The social housing giveaway will push needy families into homes they cannot afford

The UK is already lacking the social housing it needs, but the Tories are planning to give away more

 

The Tories just don’t like social housing or the people who live in it. Following a raft of welfare reforms, many aimed directly or indirectly at reducing the living standards and incomes of social tenants, the ‘reinvigorated’ Right to Buy sought to extend the discounts offered to tenants to buy their council homes with a promise for a one-for-one replacement of ‘lost’ social homes. This has not been delivered despite a personal assurance by the prime minister.

Other cunning plans are being hatched in the lead-up to the General Election, including privatising community-based housing associations, one of the major social housing successes of the last thirty years, and bringing housing association homes more firmly into the Right to Buy scheme, from which most are currently exempt.

The latest, dreamt up by Iain Duncan Smith, the DWP Secretary, is a ‘give away’ of social homes to low-paid workers who come off benefits. IDS is apparently pushing for this policy to go into the Tory manifesto, according to The Times. Social homes would be given away in return for 35 per cent of the sale proceeds if tenants go on to sell them within three years. The ‘lucky’ tenants would also forego future housing benefit support.

Politics Home reports that the plan seemingly has the backing of party strategist Lynton Crosby and policy minister Oliver Letwin. The chancellor to his credit is cool about the proposal, as he is with most of what IDS champions, because of the potential depletion of an already dwindling social housing stock.

As social housing campaign group SHOUT constantly points out, the UK does not have enough social housing to meet current needs, with 5m people on local authority waiting lists and homelessness on the rise. Giving away precious public housing assets would further deplete the social housing stock: there are 1.5m fewer social homes today than in 1979 against a population one fifth larger than back then.

The government’s inability to ratchet-up housing supply, especially affordable housing supply, pushes back ever further the bare minimum homes needed every year for the foreseeable future predicted by a raft of housing economists.

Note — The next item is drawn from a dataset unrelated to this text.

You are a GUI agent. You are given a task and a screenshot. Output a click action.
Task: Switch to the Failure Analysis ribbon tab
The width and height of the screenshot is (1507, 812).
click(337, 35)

News yesterday that the regeneration of fifty London housing estates over the last decade has resulted in the net loss of more than 8,000 social homes, according to a report by the London Assembly’s Housing Committee, further confirms policy trends to push needy families into far more expensive temporary accommodation or the private rented sector.

The reduction in the requirement of housing developers to provide social homes on their sites – so-called S106 homes – is further depleting overall affordable housing supply and driving up densities as developers pack in apartments for sale or market rent.

Such are the ideological blinkers of the government that the economic case for more social housing, especially built with a greater slice of public money, is trumped by a zeal to social cleanse, even where this drives up the housing benefit bill, increases dependency on rent allowances and reduces bricks and mortar investment.

Kevin Gulliver is director of Birmingham-based research charity the Human City Institute and chair of the Centre for Community Research. He writes in a personal capacity

One Response to “The social housing giveaway will push needy families into homes they cannot afford”

  1. Leon Wolfeson

    “The ‘lucky’ tenants would also forego future housing benefit support.”

    So as soon as someone loses their job, they have to sell and move into the rented market. Right.

    Not to mention the fact this makes HB even more conditional.